O motorista disse também que trabalha há dez anos no mesmo lugar e de repente uma mudança imposta alterou toda a rotina. “A gente teve que se adaptar ao que o prefeito e o secretário querem. A gente deu sorte que tem vaga no ponto do outro quarteirão, se não teria sido pior”, afirmou. A infração de quem estaciona numa ciclovia é considerada grave e acarreta perda de cinco pontos na carteira de habilitação, além de multa de R$ 127,69. Já para quem é flagrado transitando na via das bicicletas, a punição é de sete pontos na carteira além de multa de R$ 574,62.

Comerciante do local há mais de 35 anos, Vicente Safon, 62, disse que saiu da padaria onde trabalha na quinta-feira a noite e quando voltou na sexta-feira já estava tudo pintado. “Eu não sou contra fazer ciclofaixas, só gostaria que fosse feito do jeito certo, dialogando com a comunidade, e no local certo, oferecendo alternativas. Do jeito que está, foi uma imposição e nenhuma imposição é correta”, alertou. Vicente ainda disse que os moradores estão se mobilizando contra a medida. “Aqui quase todo mundo é contra e nós estamos nos organizando para tentar fazer a prefeitura voltar atrás. Se você observar, o bairro não tem muitos jovens. A maioria são pessoas de idade. Pra elas é mais importante poder descer na calçada do que andar de bicicleta. Outro dia quase teve um acidente bem aqui na frente”, revelou.

Exercícios:
1. Diga se cada afirmação a seguir está de acordo com a reportagem. Responda sim ou não e cite literalmente as palavras da reportagem que decidem a questão.
(a) Quem estaciona numa ciclovia paga multa de R$ 127,69.
(b) Vicente Safon se declara contra a construção de ciclofaixas.
(c) O motorista trabalha há cinco anos no mesmo lugar.
2. Transcreva sem alterações o trecho da reportagem que se inicia com as palavras "O motorista disse" e se encerra com "de R$ 574,62.".
3. Responda às perguntas sobre a reportagem, uma por linha.
(a) Quantos pontos na carteira perde quem é flagrado transitando na via das bicicletas?
(b) Há quanto tempo Vicente Safon é comerciante do local?
(c) Em que dia Vicente voltou à padaria e encontrou tudo pintado?

Material de consulta:
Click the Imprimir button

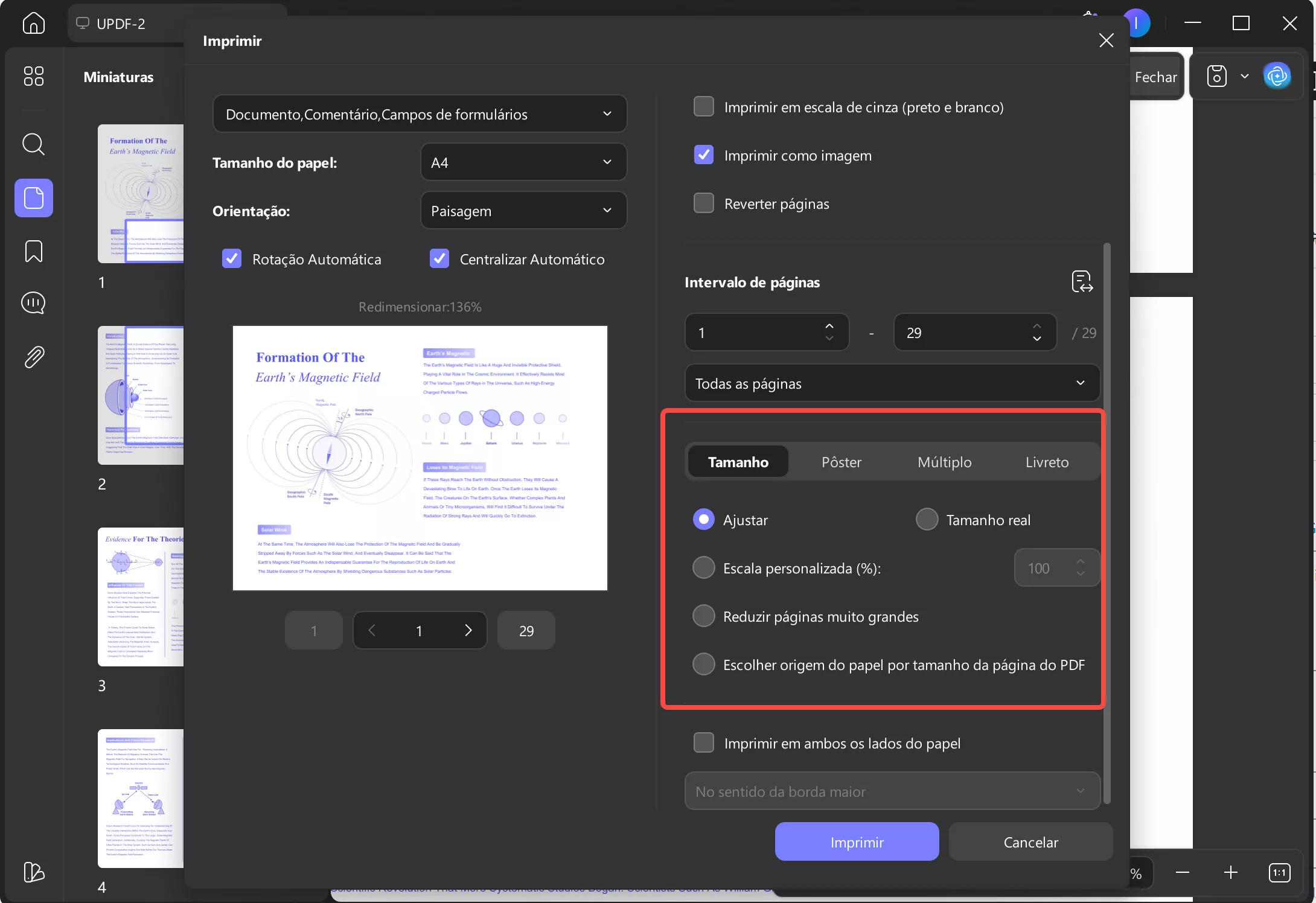pyautogui.click(x=857, y=841)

Respostas:
1.
(a) Sim: "acarreta perda de cinco pontos na carteira de habilitação, além de multa de R$ 127,69".
(b) Não: "Eu não sou contra fazer ciclofaixas".
(c) Não: "trabalha há dez anos no mesmo lugar".

2.
O motorista disse também que trabalha há dez anos no mesmo lugar e de repente uma mudança imposta alterou toda a rotina. “A gente teve que se adaptar ao que o prefeito e o secretário querem. A gente deu sorte que tem vaga no ponto do outro quarteirão, se não teria sido pior”, afirmou. A infração de quem estaciona numa ciclovia é considerada grave e acarreta perda de cinco pontos na carteira de habilitação, além de multa de R$ 127,69. Já para quem é flagrado transitando na via das bicicletas, a punição é de sete pontos na carteira além de multa de R$ 574,62.

3.
(a) Sete pontos.
(b) Há mais de 35 anos.
(c) Na sexta-feira.